Present each line of the entries below that holds the word "icon".

* EXTRACTED RECORDS:
= = = = = = =
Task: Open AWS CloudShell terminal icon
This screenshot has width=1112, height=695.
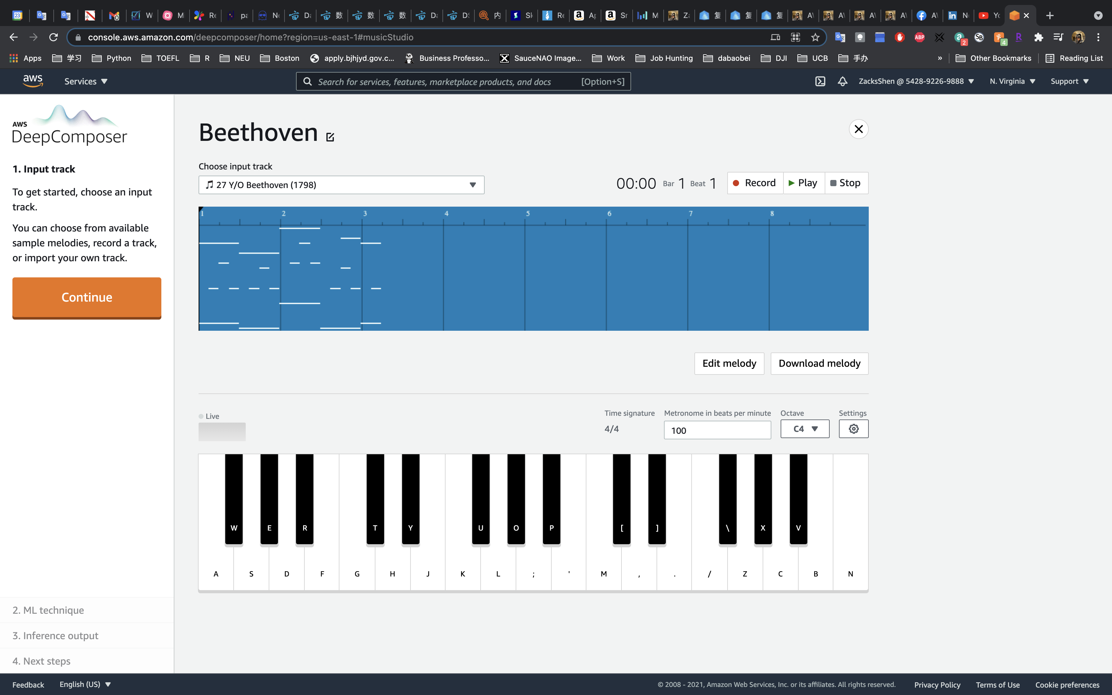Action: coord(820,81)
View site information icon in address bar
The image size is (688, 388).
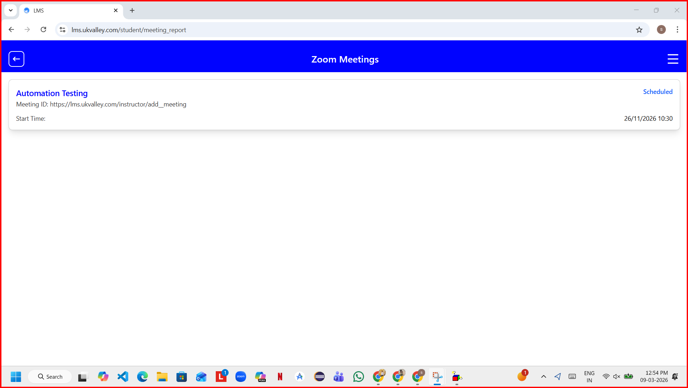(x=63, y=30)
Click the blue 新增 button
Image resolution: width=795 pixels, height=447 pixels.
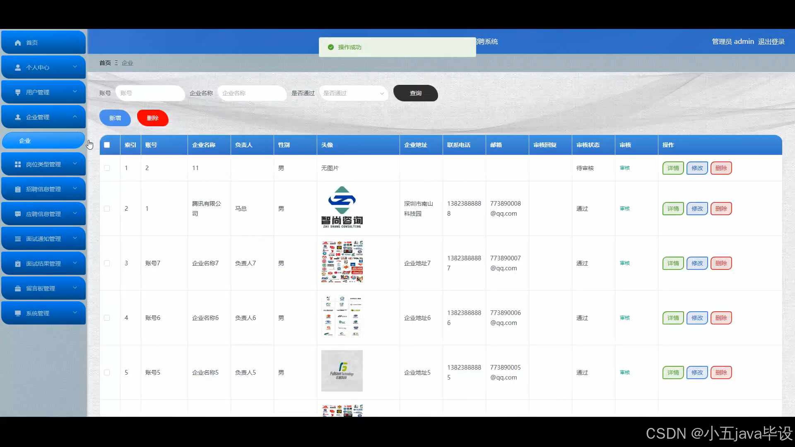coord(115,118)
= = = = = = =
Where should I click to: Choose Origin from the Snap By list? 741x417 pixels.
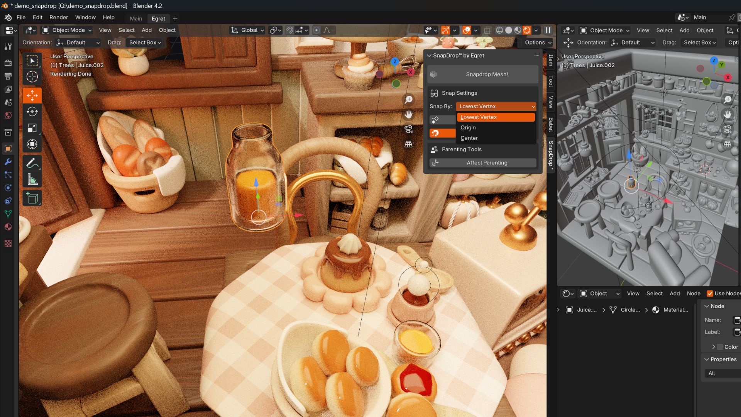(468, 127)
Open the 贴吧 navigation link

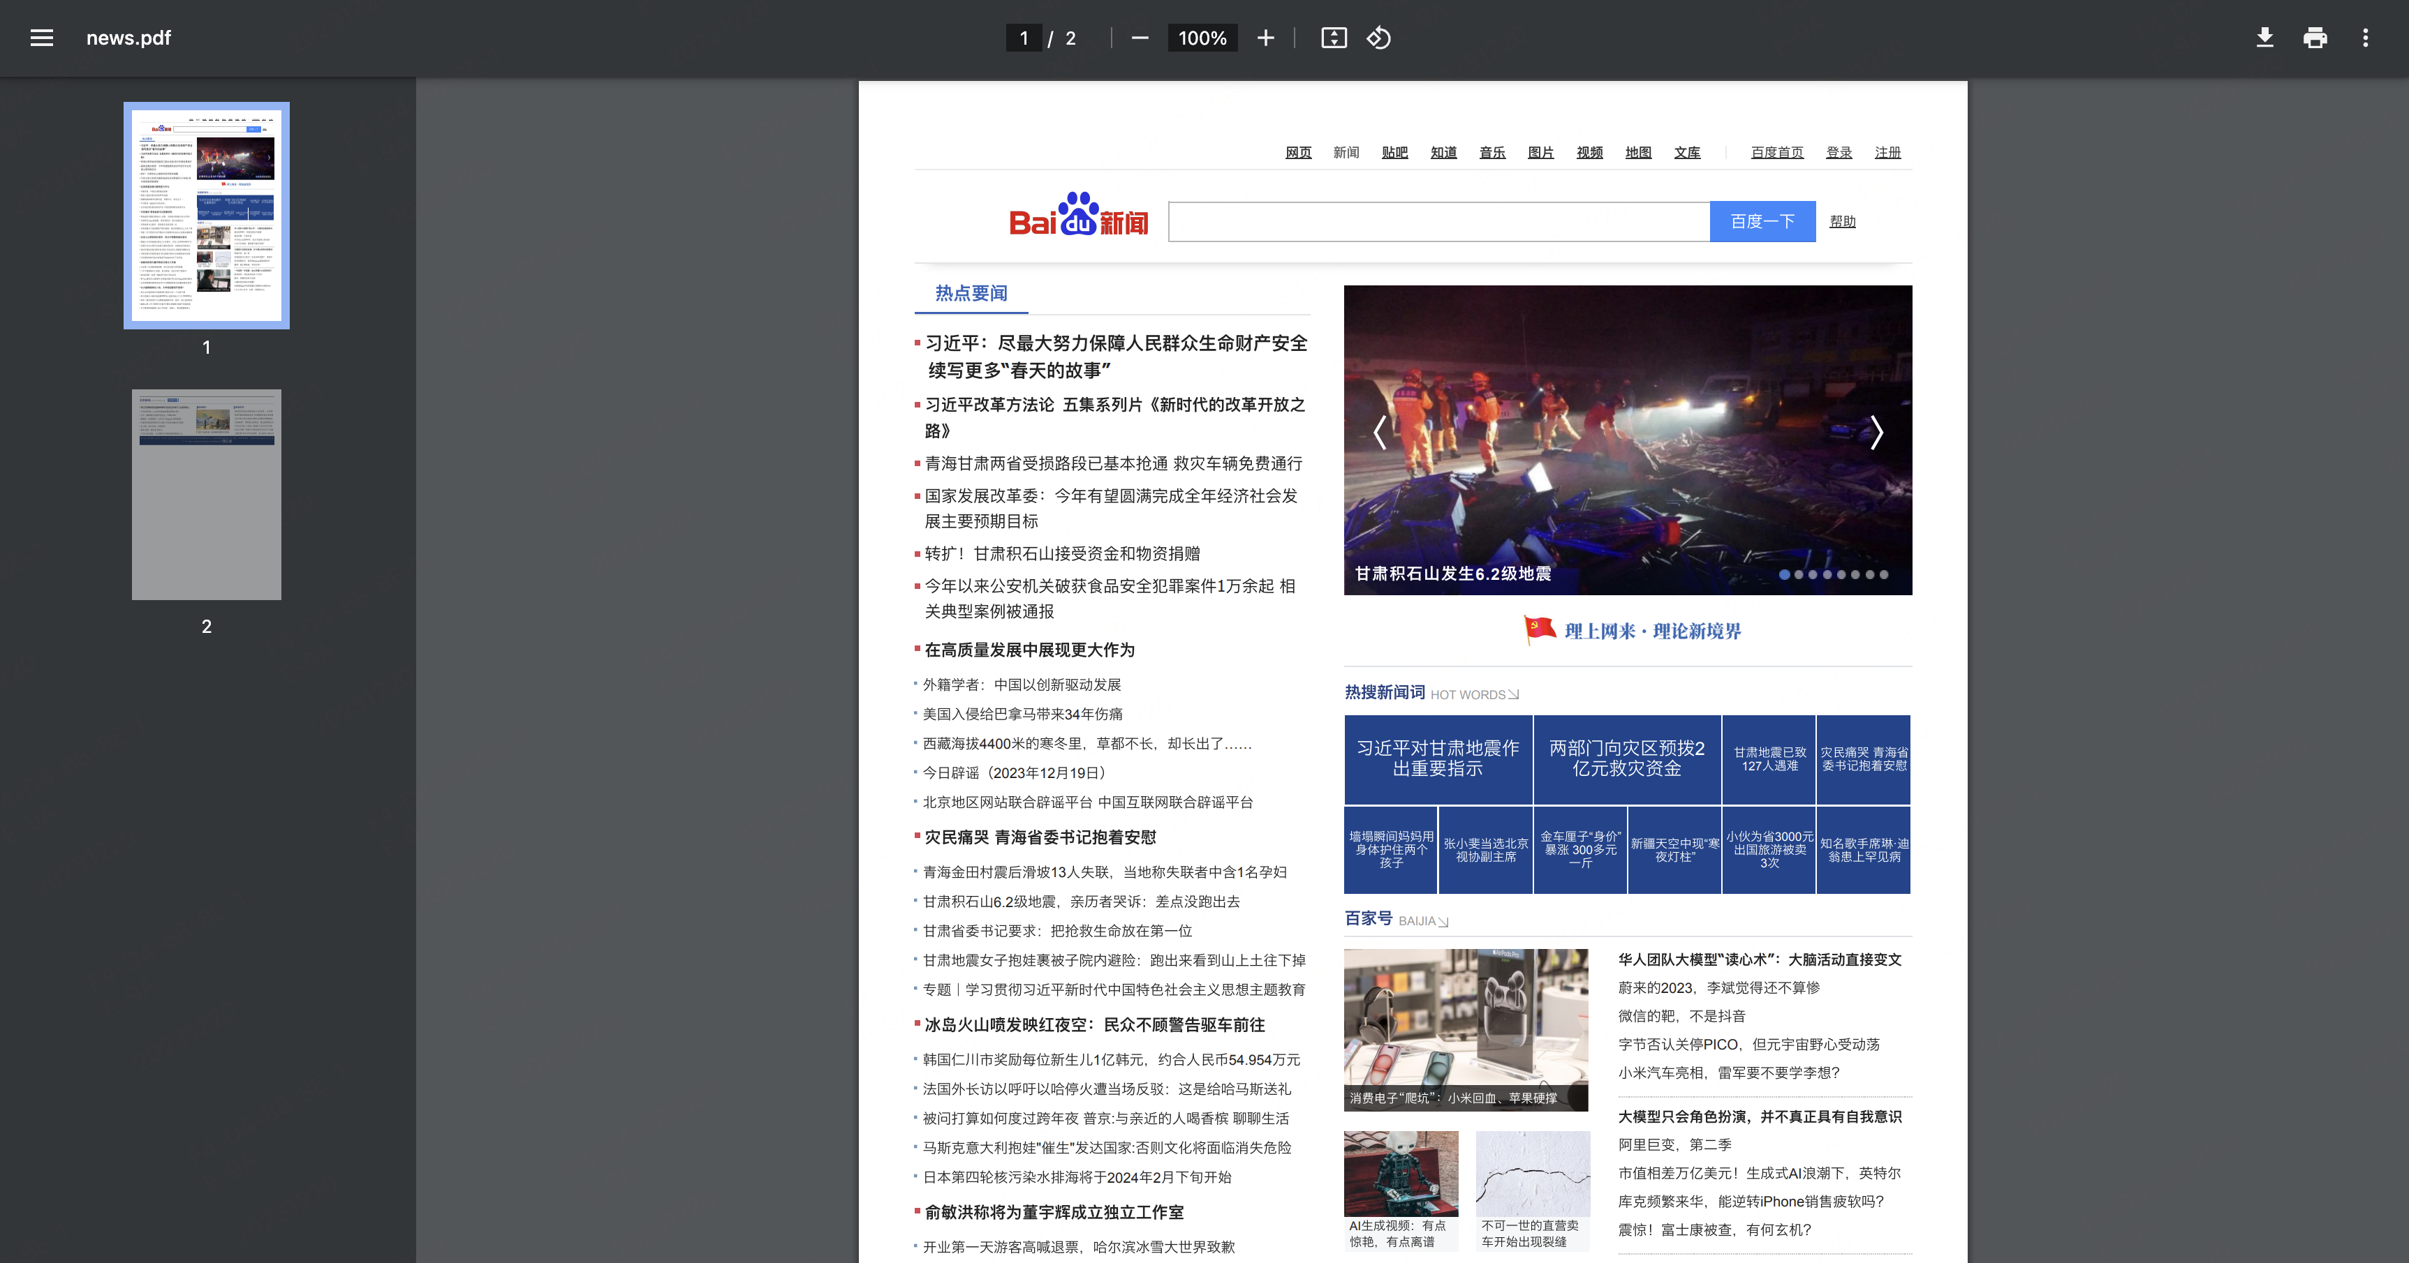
= = = = = = =
* OUTPUT FOR THIS EXERCISE:
Task: Open AWS CloudShell terminal icon
View site information icon in address bar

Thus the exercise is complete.